Task goal —
Starting with the first line and ending with the one that holds "Sign In (822, 22)", retype the entries exactly.

----- Material supplied -----

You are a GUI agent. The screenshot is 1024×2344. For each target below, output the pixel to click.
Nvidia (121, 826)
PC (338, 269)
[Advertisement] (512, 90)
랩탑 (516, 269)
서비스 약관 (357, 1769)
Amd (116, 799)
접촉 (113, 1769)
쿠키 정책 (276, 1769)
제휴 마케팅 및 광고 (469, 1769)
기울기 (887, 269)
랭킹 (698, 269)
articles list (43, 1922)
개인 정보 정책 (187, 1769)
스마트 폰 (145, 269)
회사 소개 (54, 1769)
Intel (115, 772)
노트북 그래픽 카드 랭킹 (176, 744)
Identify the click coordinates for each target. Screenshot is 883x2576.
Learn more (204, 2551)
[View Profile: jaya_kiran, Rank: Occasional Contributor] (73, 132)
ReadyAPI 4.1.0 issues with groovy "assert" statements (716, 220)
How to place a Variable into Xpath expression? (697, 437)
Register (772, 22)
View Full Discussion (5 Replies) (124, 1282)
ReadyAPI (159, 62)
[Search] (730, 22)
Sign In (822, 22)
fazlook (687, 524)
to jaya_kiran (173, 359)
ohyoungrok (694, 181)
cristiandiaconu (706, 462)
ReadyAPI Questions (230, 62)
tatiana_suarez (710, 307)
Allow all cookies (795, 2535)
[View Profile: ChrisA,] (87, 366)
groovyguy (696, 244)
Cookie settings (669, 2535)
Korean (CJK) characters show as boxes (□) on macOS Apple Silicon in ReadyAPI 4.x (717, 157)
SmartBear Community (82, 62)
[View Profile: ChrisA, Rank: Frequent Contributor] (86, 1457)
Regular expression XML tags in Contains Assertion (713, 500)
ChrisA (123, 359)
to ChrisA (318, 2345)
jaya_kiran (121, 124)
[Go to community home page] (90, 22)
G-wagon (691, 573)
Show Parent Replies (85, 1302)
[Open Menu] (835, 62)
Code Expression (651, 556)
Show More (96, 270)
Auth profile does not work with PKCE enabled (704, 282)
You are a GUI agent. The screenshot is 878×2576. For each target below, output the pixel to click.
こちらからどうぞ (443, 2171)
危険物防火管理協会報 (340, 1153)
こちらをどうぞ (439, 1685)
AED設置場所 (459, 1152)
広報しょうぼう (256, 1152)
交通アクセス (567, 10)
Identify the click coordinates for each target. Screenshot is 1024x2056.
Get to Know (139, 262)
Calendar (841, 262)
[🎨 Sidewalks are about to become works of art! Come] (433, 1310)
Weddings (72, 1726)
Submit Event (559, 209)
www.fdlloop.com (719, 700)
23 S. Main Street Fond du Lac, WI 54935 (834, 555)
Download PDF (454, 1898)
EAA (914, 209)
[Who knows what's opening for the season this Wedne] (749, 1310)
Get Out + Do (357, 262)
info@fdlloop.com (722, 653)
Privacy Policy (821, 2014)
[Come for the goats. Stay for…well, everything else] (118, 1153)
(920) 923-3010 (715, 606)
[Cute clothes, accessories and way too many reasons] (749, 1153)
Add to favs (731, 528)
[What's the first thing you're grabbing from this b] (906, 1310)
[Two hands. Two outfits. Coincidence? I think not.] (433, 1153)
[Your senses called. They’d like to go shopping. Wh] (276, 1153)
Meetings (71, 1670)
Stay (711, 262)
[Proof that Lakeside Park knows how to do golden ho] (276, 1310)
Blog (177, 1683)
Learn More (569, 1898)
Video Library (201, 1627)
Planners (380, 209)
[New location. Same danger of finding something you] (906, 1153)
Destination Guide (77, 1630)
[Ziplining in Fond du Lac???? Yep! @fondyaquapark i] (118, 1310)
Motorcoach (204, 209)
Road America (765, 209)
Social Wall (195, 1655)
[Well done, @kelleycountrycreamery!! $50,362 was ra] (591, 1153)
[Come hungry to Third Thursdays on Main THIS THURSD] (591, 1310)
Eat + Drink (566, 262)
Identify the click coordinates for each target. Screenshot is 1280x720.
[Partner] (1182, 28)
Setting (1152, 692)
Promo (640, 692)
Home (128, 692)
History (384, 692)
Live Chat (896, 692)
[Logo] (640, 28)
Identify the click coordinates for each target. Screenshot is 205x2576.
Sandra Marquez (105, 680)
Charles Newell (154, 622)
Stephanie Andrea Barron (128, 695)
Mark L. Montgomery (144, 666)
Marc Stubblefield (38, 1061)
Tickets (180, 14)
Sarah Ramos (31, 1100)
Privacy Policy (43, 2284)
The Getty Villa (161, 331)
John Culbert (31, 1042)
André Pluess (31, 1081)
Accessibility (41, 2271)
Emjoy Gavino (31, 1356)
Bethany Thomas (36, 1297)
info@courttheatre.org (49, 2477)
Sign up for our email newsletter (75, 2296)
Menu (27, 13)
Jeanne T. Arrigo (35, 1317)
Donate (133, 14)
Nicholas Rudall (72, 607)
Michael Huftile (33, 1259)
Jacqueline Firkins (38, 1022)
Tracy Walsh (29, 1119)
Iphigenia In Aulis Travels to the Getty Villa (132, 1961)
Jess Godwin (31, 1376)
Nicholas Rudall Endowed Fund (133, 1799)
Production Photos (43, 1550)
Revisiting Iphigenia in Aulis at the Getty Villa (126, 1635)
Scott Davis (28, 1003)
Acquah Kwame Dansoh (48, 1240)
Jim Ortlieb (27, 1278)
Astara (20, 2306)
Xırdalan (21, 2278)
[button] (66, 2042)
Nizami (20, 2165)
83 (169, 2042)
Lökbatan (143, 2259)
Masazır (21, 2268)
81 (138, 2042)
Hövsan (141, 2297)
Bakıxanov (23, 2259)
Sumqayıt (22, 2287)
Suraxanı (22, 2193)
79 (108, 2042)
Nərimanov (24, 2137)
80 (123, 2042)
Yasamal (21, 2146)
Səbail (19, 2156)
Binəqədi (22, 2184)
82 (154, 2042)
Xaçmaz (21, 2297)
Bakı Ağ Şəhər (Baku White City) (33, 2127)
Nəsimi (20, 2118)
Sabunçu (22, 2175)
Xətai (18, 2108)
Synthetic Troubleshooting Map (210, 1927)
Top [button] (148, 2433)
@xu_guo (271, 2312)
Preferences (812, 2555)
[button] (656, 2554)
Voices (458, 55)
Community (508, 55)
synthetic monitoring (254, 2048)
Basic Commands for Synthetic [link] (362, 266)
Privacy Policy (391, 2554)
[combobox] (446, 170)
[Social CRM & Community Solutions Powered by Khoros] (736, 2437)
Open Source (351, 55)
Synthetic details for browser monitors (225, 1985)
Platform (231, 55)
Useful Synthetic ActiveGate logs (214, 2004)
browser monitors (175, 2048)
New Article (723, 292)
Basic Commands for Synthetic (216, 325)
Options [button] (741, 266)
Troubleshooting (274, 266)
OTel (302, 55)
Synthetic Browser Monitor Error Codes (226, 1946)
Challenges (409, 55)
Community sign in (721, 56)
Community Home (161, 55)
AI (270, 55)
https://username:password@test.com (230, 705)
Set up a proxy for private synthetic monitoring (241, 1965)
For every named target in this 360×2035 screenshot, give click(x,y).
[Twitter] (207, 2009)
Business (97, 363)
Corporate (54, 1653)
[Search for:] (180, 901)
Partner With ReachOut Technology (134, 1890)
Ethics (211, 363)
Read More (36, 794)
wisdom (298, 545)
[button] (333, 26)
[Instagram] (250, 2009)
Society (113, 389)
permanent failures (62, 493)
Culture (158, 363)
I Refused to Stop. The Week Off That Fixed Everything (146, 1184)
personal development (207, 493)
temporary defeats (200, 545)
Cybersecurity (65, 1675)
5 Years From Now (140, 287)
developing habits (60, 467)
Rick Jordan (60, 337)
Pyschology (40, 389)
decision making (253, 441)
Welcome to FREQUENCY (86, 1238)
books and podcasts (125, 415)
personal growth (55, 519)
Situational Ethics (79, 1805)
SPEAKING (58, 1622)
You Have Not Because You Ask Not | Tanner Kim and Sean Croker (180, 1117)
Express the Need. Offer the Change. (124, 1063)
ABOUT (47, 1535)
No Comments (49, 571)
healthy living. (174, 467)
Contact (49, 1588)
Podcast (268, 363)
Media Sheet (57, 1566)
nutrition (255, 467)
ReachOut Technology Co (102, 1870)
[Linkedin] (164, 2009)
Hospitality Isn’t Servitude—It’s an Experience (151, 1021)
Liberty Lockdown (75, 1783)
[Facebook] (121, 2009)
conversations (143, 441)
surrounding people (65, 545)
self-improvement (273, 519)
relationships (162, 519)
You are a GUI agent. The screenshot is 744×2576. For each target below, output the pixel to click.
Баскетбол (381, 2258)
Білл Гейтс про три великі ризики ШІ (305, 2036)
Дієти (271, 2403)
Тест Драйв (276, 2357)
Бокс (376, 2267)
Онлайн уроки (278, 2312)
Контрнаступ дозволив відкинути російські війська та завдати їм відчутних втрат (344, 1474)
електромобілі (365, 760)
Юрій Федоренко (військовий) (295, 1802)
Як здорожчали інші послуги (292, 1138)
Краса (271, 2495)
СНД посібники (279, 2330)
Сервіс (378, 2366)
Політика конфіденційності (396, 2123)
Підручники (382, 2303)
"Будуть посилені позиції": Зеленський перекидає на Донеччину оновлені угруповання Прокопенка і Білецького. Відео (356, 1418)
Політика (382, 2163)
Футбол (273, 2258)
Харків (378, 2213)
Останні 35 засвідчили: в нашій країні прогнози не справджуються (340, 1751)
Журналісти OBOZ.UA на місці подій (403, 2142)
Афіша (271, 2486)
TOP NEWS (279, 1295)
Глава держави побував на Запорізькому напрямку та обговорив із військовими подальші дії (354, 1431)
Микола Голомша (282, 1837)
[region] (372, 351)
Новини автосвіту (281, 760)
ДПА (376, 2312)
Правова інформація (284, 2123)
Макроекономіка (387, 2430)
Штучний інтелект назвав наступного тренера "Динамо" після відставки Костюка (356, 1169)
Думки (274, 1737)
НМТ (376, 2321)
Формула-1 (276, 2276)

-----

Task result —
You are a GUI agent. The screenshot is 1024×2344. For each target below, output the pixel to click.
Nvidia (121, 826)
PC (338, 269)
[Advertisement] (512, 90)
랩탑 (516, 269)
서비스 약관 (357, 1769)
Amd (116, 799)
접촉 (113, 1769)
쿠키 정책 (276, 1769)
제휴 마케팅 및 광고 (469, 1769)
기울기 (887, 269)
랭킹 (698, 269)
articles list (43, 1922)
개인 정보 정책 (187, 1769)
스마트 폰 (145, 269)
회사 소개 (54, 1769)
Intel (115, 772)
노트북 그래픽 카드 랭킹 (176, 744)
Identify the click coordinates for each target. Screenshot is 883x2576.
Learn more (204, 2551)
[View Profile: jaya_kiran, Rank: Occasional Contributor] (73, 132)
ReadyAPI 4.1.0 issues with groovy "assert" statements (716, 220)
How to place a Variable into Xpath expression? (697, 437)
Register (772, 22)
View Full Discussion (5 Replies) (124, 1282)
ReadyAPI (159, 62)
[Search] (730, 22)
Sign In (822, 22)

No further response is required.